• [Problem requirements]
Which lines below hold the word "arrow"? Report each one.

** Data in this exercise follows **

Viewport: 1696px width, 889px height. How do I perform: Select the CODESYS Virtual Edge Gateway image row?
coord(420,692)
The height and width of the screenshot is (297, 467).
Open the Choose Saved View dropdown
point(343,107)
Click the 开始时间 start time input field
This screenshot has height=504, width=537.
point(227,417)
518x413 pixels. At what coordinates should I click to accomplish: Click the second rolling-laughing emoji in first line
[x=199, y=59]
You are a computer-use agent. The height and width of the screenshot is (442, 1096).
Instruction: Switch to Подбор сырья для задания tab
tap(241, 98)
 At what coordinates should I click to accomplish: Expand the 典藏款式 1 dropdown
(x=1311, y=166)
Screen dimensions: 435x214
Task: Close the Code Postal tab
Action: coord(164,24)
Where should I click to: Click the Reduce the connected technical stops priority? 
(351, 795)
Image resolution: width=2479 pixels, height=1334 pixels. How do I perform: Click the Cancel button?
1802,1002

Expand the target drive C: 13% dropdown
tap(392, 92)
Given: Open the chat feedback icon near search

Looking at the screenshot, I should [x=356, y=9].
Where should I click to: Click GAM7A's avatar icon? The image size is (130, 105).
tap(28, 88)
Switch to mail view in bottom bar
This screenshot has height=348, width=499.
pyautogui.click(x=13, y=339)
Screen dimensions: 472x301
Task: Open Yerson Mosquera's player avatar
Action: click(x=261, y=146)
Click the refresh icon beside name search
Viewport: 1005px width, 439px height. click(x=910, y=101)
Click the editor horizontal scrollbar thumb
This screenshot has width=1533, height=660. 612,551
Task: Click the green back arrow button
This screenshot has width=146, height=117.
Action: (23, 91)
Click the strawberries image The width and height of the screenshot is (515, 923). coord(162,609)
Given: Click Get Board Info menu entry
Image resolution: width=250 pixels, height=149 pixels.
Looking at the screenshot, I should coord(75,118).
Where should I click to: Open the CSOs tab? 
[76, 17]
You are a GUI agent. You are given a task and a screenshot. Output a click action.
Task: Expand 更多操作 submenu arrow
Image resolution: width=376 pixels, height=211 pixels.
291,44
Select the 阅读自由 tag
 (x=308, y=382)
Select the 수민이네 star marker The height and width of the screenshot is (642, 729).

** End of Data in this exercise **

• [Answer space]
Task: Click the green back arrow button
Task: Expand 更多操作 submenu arrow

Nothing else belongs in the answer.